WRITTEN EXERCISE: Copy out every line of the material below word for word, leaving out the pictures.

MATERIAL FOR THIS TASK:
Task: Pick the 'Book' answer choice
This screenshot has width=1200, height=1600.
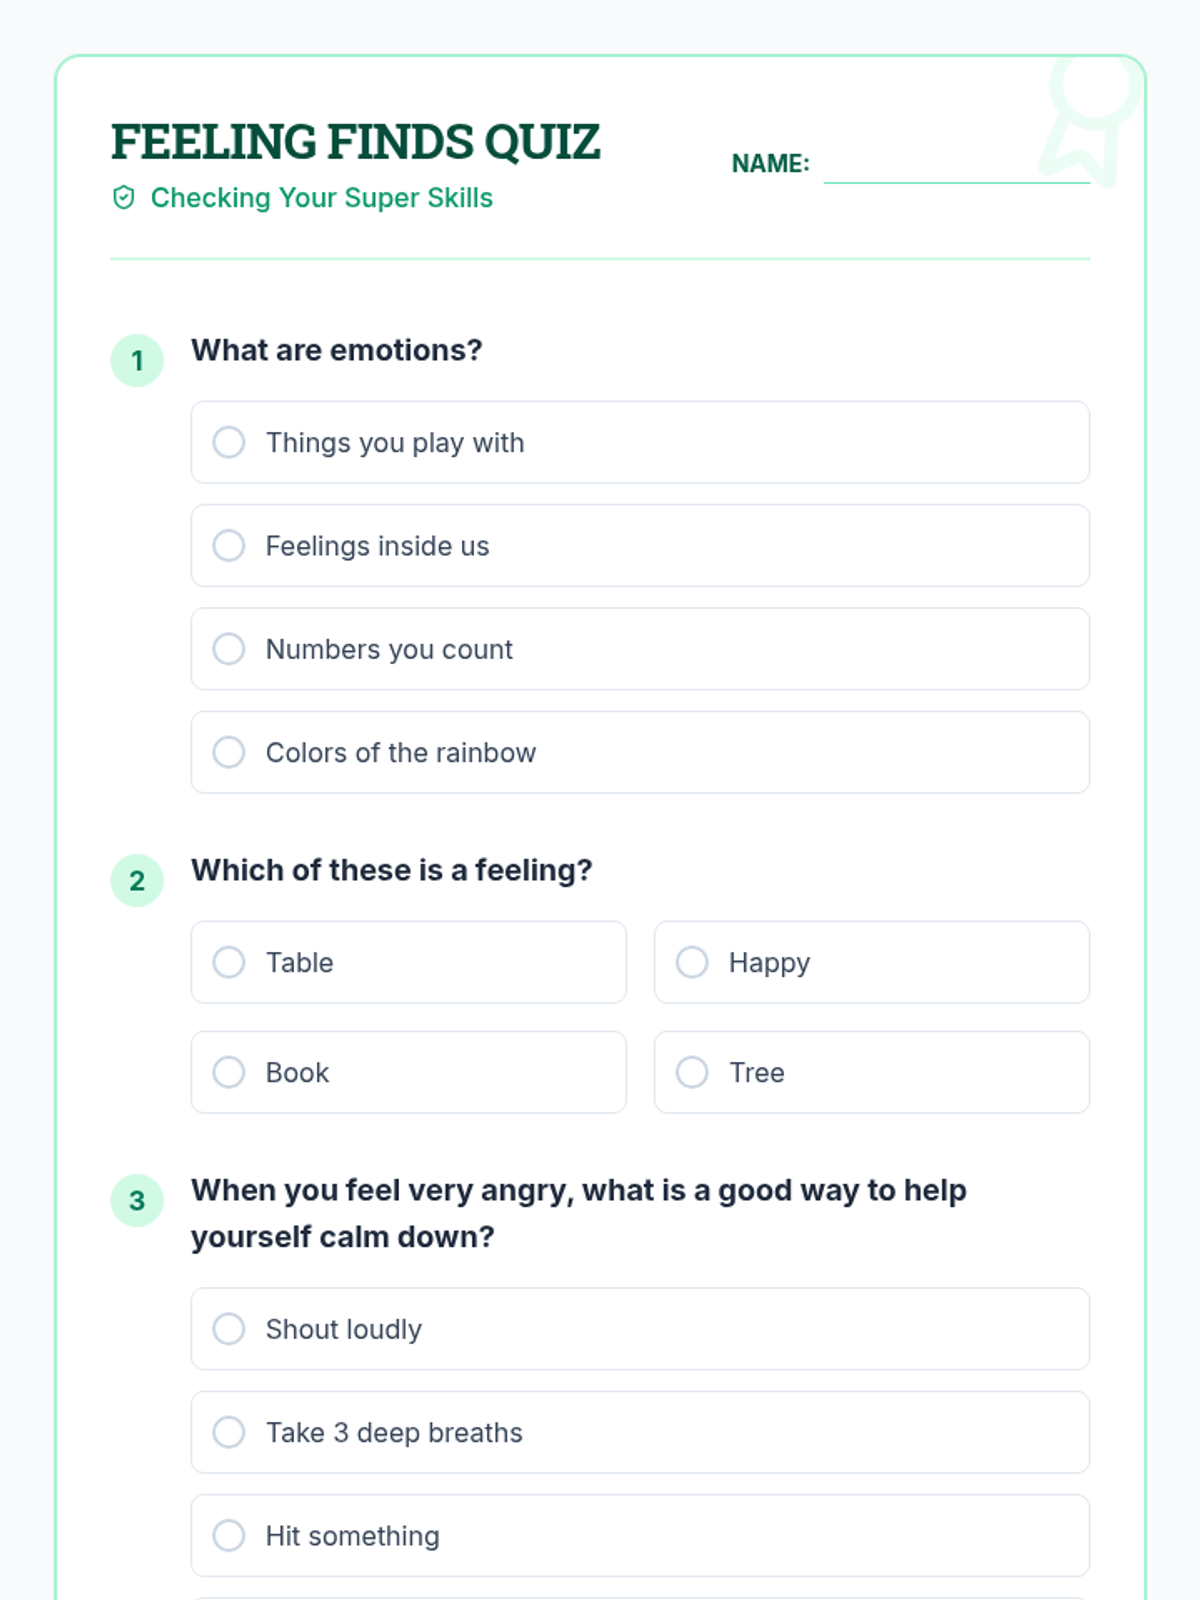Action: [408, 1072]
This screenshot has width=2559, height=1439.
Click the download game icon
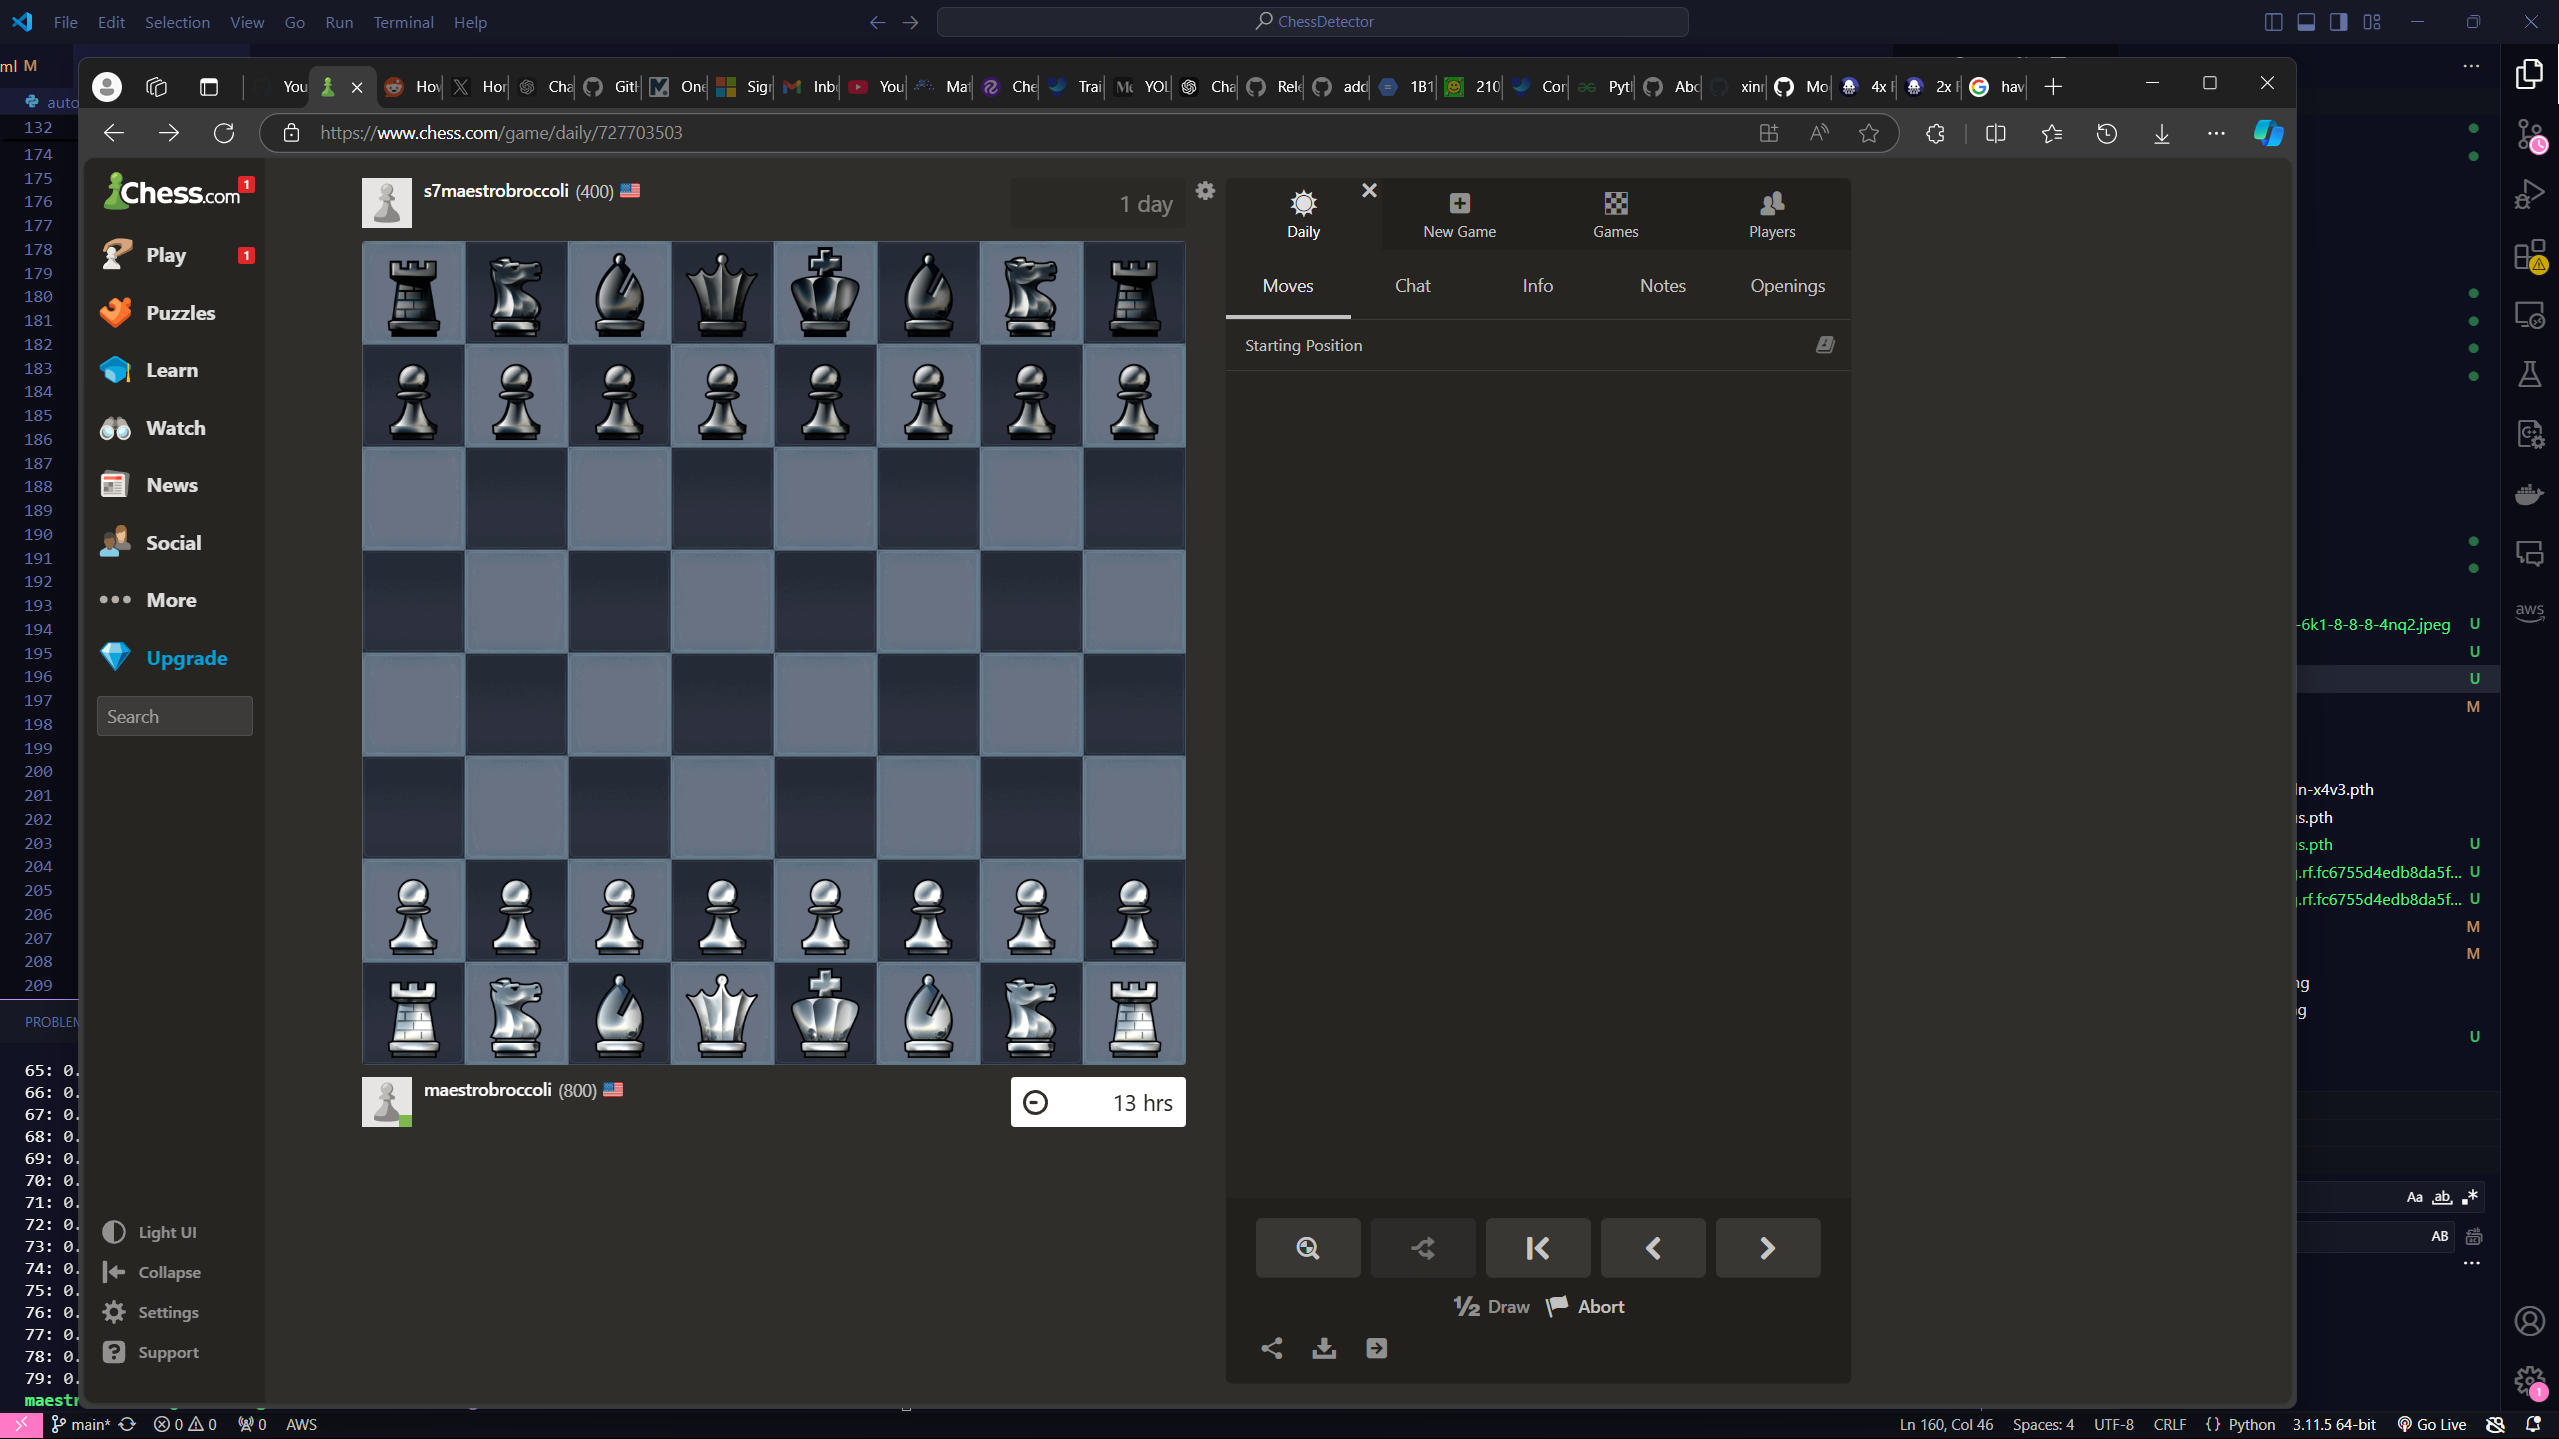1323,1347
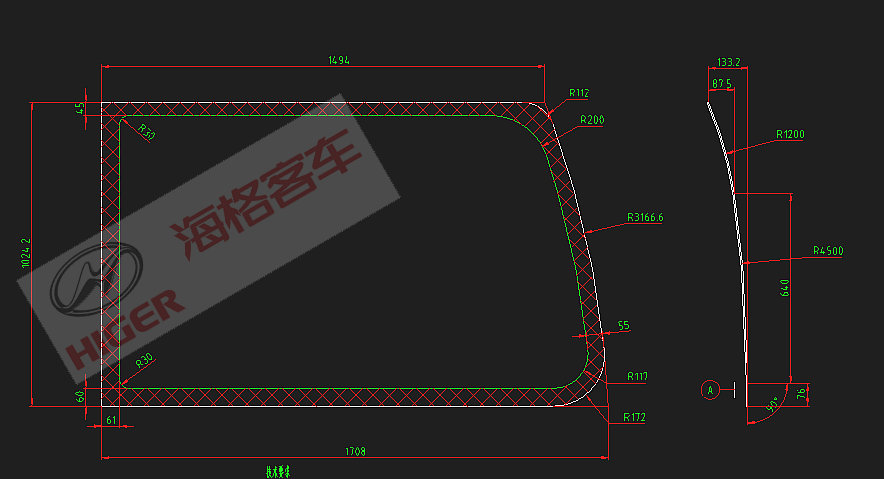Click the 技术要求 note text below drawing
This screenshot has height=479, width=884.
[x=277, y=469]
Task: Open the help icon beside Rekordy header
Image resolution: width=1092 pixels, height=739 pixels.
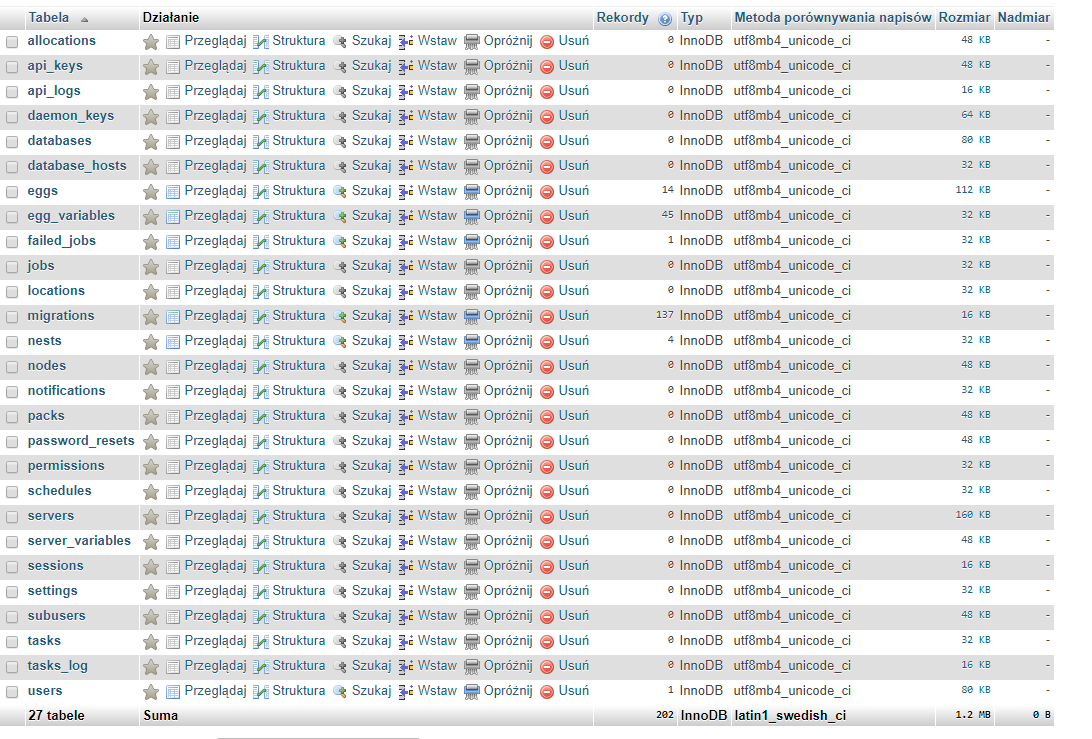Action: [x=665, y=18]
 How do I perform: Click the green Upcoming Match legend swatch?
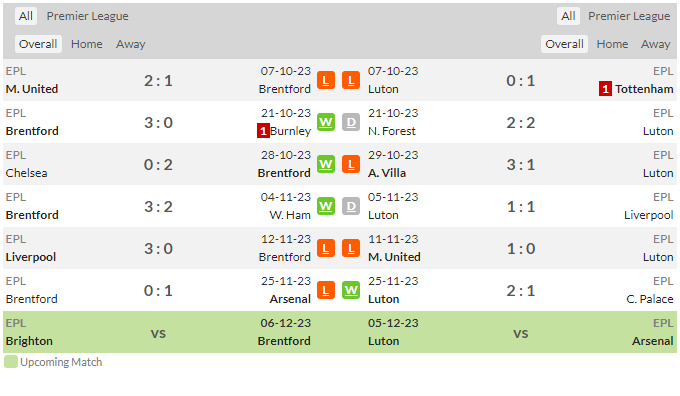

WORKED SOLUTION:
Task: Pick the 'Book' answer choice
This screenshot has width=1200, height=1600.
Action: [408, 1072]
This screenshot has width=2559, height=1439.
Click the download game icon
1323,1347
Click the 技术要求 note text below drawing
This screenshot has height=479, width=884.
[x=277, y=469]
Task: Open the help icon beside Rekordy header
Image resolution: width=1092 pixels, height=739 pixels.
Action: [x=665, y=18]
 How do I perform: Click the green Upcoming Match legend swatch?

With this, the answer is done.